21

2.9K 214 45
                                    


It would happen any moment now.

I would jerk awake, only to be greeted by the darkness of my room as I returned back to my cruel reality. I would feel the sweat clinging to my flushed skin. I would throw my covers off of my legs and stagger out of my bed on dizzy feet. I would run to the kitchen in the silence of my sleeping home and reach for a glass of water.

It would happen any moment now.

"Aspen," Aisha's voice was soft, barely a whisper.

I would wake up. I would.

I felt a gentle hand land on my arm. I barely felt the touch.

"Please," I gasped, my voice barely audible to my own ears as I abruptly released the birth certificate and let it fall onto the floorboard of the car. "I can't take— "

The space around me began to shrink. As soon as I started to feel confined, I reached for the door handle with quivering fingers and stumbled out of Aisha's car. I heard her curse behind me as my legs gave out and my knees hit the concrete with an impact I barely felt.

From the corner of my eye, I saw her run up to my side and kneel down. "Aspen, I need you to look at me." Her voice was firm as she hovered beside me. "I need you to snap out of this. You won't wake up because this isn't a dream."

Everything was burning. My heart, my mind, my lungs, my body—

I couldn't breathe.

"Aspen!" Aisha's voice rose, her sharp tone causing a flinch to jerk through my body. With wide eyes, I faced her. Aisha's brown gaze remained strong. "Snap out of it."

For a long second, I could do nothing but stare at her. This woman who had somehow been both my salvation and my destruction in the matter of days.

"She was..." I broke off, my voice cracking as the haze began to clear.
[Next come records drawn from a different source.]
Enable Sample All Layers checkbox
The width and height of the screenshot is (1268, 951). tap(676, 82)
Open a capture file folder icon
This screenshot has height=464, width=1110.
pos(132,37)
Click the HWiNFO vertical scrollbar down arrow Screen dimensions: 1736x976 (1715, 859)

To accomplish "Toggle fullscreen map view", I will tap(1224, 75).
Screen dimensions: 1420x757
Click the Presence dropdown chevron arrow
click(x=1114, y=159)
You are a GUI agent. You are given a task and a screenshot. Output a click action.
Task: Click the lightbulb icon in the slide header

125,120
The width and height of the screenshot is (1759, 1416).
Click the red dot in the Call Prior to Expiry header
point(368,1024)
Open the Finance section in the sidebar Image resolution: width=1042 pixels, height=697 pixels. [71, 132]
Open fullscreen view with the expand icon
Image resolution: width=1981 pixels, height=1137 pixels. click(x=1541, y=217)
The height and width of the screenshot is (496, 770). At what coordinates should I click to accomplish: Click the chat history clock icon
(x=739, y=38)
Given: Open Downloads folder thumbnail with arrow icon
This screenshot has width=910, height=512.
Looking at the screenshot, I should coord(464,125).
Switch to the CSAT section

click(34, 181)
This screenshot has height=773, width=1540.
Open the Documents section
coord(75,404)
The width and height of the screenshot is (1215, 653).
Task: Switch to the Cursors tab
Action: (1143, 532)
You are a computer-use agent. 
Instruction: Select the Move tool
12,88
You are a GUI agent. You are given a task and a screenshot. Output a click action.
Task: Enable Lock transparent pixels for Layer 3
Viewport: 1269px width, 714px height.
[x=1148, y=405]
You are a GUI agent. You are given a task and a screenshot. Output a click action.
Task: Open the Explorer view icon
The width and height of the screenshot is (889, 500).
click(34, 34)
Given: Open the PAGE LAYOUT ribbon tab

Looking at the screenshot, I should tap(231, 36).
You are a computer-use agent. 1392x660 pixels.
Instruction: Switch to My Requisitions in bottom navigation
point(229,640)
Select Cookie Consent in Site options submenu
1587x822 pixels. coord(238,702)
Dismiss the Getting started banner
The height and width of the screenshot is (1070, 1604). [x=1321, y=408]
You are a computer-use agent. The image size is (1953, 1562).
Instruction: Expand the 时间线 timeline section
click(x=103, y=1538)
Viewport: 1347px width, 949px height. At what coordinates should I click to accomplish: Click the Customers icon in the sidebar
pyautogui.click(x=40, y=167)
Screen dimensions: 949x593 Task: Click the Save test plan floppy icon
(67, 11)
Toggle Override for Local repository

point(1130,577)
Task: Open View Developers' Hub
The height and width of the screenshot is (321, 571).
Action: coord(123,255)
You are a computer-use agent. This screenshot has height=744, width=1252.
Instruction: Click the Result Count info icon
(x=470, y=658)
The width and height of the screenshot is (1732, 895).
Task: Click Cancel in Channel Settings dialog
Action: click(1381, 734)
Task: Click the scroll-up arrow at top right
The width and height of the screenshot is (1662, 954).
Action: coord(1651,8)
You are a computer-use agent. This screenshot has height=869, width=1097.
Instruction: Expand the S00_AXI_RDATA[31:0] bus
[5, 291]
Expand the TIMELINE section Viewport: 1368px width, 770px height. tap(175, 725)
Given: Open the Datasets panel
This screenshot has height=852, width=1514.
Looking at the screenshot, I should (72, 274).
Aisha's face blurred. "Briar was..."

She sighed. "Yes," she said quietly. "Briar was your sister."

My sister.

"But..." I broke off, unable to articulate the appropriate words as I stared at her. "I don't understand." A sob broke free, my chest aching so badly I feared I would collapse underneath the weight of it. "Where is she then? Why has nobody told me about her— "

Aisha's head tilted in sympathy, her deep brown gaze kind. "Because she's gone," she said softly.

"Gone?" I rasped. "As in...dead?"

Aisha's jaw tightened. "That remains unclear," she told me quietly and I sucked in a sharp breath. "In the eyes of the law, there's a certain amount of time that has to pass before a missing person is declared deceased. Even then, each case varies."

Missing. My sister was missing.

My eyes fell to my hands as if I could see the flier there even though it was back in the car.

"W-what happened?" I whispered, turning to face Aisha. "How did she...what happened? And when?" With every question I voiced, another formed at the tip of my tongue.

Aisha's gaze darkened. "She was kidnapped."

My lips parted in horror. I watched as Aisha stood up and walked back to the car, reaching for something I couldn't see. She shut the door and returned to where I stood on the concrete, handing me a packet of documents.

One glance down revealed that they were police reports.

My stomach twisted with dread, my muscles locking at the words that I saw staring back at me from the page. Swallowing past my fear, I began to flip through the packet, drinking in every word that told me a new detail about my...sister.